Microsoft Expects 1 Billion Windows Users by 2010
prostoalex writes "The head of Microsoft Windows client division claimed there will be 1 billion Windows users by 2010, while nowadays there are 600 million of them, Microsoft-Watch reports. 35% of Microsoft's enterprise customers are still running Windows 9x and they are ripe for upgrade. Currently Microsoft's desktop PC market share is at 96%, with the closest rival - MacOS from Apple Computer - being installed on 2.8% of the desktops."

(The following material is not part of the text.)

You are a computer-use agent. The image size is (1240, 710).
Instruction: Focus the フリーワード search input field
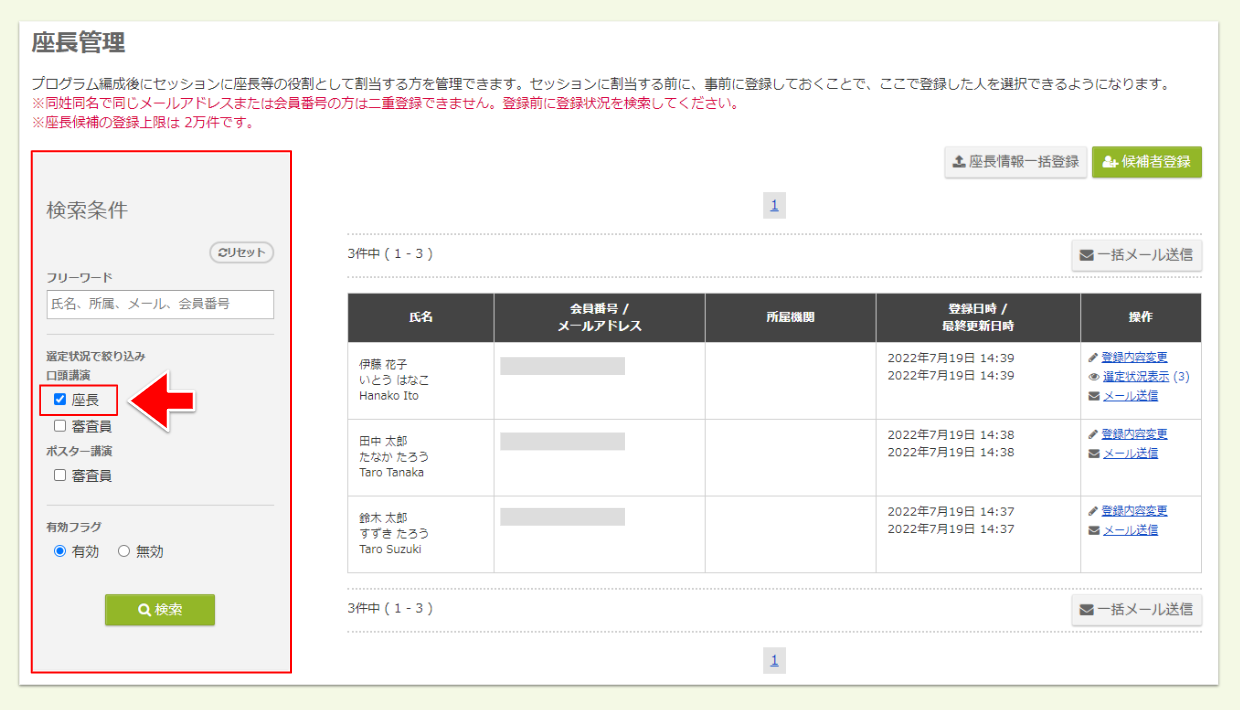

"Armed forces abroad are of little value unless there is prudent counsel at home" - Cicero
Maybe they should get one of those signs like McDonalds used to have: "over 1 billion served!"
"Who hasn't slipped into the break room for a quick nibble on a love Newton before?" - Mr. Peterman.

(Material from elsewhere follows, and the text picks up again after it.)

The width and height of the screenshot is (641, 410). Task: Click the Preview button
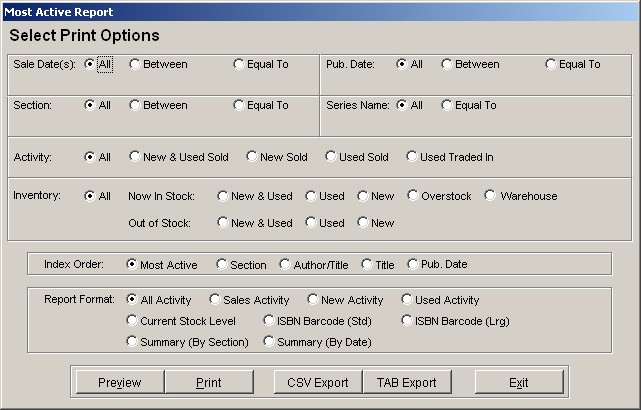point(120,382)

As they say, predictions are difficult, especially about the future. What we have here is either bravado or, at best, a marketing goal. Lots of thunder and very little rain. What it's doing in ./ other than as a troll, I don't know.
1 billion sold -- but poor quality, dangerous for your health, and leaves a bad taste in your mouth?
Tubal-Cain smokes the white owl.
What's wrong with being a good server OS, with 1% desktop share?
1% is still a hell of a lot of people, more than enough to keep linux a viable platform worth supporting.
I've had enough abrasive sigs. Kittens are cute and fuzzy.
Is that 1 Billion LEGAL users?
This SIG pulled due to lack of funding. (This damn war is costing too much!)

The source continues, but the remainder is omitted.